In his online newsletter Politik, Richard Harman pointed out ACT MP Simon Court had said in Parliament there cannot be progress towards a Palestinian state until all Israeli hostages are returned and Hamas is dismantled.
He said it was also the position of the foreign minister, though Peters himself had not actually said that. And Luxon had said on Monday Hamas held hostages that should be released.
'We are thinking carefully about all of the different sides … rather than trying to prove our own moral superiority over each other, which the likes of Chlöe Swarbrick have just been doing,' ACT's David Seymour told ZB when asked if ACT was holding up Cabinet support for recognition of Palestine.

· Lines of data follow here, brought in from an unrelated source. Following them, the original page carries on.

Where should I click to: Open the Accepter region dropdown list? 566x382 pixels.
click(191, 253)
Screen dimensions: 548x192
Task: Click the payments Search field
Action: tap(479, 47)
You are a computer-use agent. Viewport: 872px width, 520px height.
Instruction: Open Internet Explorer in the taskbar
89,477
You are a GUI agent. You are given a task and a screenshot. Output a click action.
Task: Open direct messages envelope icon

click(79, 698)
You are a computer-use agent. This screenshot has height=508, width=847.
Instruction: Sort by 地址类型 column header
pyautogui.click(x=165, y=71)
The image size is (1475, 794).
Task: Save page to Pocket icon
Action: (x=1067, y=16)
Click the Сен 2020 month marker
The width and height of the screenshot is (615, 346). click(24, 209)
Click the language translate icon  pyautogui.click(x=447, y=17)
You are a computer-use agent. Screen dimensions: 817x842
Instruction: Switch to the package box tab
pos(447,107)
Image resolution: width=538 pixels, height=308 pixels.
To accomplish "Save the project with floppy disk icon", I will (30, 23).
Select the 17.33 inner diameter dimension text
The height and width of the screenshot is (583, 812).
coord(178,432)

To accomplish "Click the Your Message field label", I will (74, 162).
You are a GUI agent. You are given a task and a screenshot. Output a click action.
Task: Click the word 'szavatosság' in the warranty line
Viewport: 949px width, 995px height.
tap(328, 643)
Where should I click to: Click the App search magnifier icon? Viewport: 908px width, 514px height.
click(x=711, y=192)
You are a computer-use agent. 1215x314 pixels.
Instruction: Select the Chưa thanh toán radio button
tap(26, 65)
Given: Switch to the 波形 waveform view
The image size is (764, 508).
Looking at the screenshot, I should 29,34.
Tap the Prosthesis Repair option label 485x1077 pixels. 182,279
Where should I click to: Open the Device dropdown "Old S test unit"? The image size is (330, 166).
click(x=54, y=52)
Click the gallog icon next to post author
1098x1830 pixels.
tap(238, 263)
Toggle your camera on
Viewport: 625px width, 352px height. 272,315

Seymour gave a similar response to the Parliamentary Press Gallery reporters.
It was later posted to ACT's YouTube channel as 'David versus the media. David Seymour WARNS against rushing Palestine'.
He repeated his worry that Hamas might benefit. But when a reporter pointed out a Palestinian state means more than just Gaza, and that Hamas doesn't control the West Bank, that episode of 'David versus the Media' came to an end.
'Right now everyone is focused on Gaza. And no one, if you recognise any kind of state – is going to think that this is about the West Bank. That's where the image of every country is going to be judged,' he said.
'Talk to you about domestic politics tomorrow,' Seymour said in closing.
On TVNZ's 1News, Simon Mercep highlighted another practical problem.
'All five permanent members of the UN Security Council. – America, Russia, China, France and the UK – have to agree on statehood.
'Israel's major ally, the US, does not agree. It used its veto as recently as last year.'
It wasn't much mentioned in the media this past week, but the veto right is something that New Zealand has long opposed.
Back in 2012, foreign minister Murray McCully called on the five permanent members to give up their veto rights issues involving atrocities.
He said the inability to act in Syria had 'cost the UN credibility in the eyes of fair-minded people around the world'.
Three years later, he said that the Security Council was failing to prevent conflict – and during a stint chairing the Security Council later that year (when New Zealand was a non permanent member for two years) McCully criticised it again.
The government paid for New Zealand journalists to travel to the UN at the time to watch sessions chaired by New Zealand.
In late 2016, New Zealand co-sponsored a UN resolution that said Israeli settlements in the occupied territories had no legal validity – and were dangerously imperilling the viability of the two-state solution.'
The resolution passed, Israel withdrew its ambassador here – and the incoming President Trump said 'things will be different in the UN' after his first inauguration.
'The position we adopted is totally in line with our long established policy on the Palestinian question,' McCully said at the time, stuck to his guns.
Back then he also said he hoped the attitude of Israel would eventually soften.
Eight years later, it's the attitude of New Zealand's government – and its clarity on two-state solution – that seems to have diluted.